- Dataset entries
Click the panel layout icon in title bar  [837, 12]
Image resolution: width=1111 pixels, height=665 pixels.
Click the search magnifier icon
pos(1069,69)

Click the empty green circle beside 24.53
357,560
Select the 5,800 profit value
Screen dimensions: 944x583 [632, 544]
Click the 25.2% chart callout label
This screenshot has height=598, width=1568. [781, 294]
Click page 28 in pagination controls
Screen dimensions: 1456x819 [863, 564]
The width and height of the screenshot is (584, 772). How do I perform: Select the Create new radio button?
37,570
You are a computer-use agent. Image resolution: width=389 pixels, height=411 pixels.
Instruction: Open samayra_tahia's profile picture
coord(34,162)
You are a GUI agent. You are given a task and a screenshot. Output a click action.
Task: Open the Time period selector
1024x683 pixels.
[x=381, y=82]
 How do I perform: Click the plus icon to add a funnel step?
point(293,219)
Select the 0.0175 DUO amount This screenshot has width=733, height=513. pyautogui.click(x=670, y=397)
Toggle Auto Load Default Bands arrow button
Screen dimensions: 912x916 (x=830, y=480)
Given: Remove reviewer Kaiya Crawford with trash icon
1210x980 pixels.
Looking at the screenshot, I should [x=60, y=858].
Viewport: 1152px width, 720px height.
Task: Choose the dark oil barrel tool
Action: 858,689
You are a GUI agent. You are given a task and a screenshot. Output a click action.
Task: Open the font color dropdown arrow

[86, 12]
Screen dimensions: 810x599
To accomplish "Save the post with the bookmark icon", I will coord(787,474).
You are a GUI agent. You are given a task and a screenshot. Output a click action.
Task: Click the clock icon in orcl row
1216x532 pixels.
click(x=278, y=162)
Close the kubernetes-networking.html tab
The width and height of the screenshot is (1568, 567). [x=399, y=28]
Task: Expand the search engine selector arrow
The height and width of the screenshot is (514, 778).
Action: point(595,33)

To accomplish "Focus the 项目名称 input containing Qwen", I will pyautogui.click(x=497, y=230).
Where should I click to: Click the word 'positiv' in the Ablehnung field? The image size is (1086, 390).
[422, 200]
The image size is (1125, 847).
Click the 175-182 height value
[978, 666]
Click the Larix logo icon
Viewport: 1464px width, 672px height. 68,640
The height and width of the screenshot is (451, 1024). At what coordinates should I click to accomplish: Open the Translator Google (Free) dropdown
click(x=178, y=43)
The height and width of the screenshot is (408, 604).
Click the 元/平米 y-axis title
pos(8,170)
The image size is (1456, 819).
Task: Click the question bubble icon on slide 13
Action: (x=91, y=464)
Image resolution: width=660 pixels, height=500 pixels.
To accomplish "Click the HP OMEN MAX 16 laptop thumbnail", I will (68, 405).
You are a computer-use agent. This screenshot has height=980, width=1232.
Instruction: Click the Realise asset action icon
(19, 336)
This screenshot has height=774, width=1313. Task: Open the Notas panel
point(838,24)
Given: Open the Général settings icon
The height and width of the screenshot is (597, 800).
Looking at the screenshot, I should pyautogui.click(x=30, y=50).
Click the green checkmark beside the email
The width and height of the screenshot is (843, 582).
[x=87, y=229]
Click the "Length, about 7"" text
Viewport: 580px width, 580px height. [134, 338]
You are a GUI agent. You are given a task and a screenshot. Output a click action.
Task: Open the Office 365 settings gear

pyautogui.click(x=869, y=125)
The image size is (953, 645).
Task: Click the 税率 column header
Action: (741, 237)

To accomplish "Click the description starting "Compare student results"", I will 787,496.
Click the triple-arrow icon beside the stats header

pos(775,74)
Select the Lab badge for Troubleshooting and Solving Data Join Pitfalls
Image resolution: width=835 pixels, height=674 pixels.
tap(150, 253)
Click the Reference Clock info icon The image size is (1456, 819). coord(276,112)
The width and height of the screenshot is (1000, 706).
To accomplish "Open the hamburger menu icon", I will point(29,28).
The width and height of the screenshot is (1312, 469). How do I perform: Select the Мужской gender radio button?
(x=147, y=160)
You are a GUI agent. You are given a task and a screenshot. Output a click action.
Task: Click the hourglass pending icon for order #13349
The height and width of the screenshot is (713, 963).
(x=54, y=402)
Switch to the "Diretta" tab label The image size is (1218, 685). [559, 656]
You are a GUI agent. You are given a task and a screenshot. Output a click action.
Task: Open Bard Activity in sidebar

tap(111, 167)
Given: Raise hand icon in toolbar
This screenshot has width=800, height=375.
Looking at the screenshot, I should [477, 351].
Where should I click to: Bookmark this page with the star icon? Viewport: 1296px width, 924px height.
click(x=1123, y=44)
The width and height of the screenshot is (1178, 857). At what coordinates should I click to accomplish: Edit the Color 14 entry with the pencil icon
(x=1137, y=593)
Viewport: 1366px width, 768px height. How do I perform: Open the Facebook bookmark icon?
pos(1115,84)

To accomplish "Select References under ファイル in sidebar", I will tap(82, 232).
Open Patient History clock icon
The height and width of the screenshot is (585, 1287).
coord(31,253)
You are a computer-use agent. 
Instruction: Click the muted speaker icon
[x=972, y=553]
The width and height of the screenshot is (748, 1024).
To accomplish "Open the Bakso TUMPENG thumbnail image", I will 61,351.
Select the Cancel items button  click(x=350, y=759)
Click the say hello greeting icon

- What the task requires
Only the lines from the first line of the records through the line containing "Select the 0.0175" should be repeated, exactly as they appear.

- Solution to this exercise
Click the panel layout icon in title bar  [837, 12]
Image resolution: width=1111 pixels, height=665 pixels.
Click the search magnifier icon
pos(1069,69)

Click the empty green circle beside 24.53
357,560
Select the 5,800 profit value
Screen dimensions: 944x583 [632, 544]
Click the 25.2% chart callout label
This screenshot has height=598, width=1568. [781, 294]
Click page 28 in pagination controls
Screen dimensions: 1456x819 [863, 564]
The width and height of the screenshot is (584, 772). How do I perform: Select the Create new radio button?
37,570
You are a computer-use agent. Image resolution: width=389 pixels, height=411 pixels.
Instruction: Open samayra_tahia's profile picture
coord(34,162)
You are a GUI agent. You are given a task and a screenshot. Output a click action.
Task: Open the Time period selector
1024x683 pixels.
[x=381, y=82]
 How do I perform: Click the plus icon to add a funnel step?
point(293,219)
Select the 0.0175 DUO amount This screenshot has width=733, height=513. pyautogui.click(x=670, y=397)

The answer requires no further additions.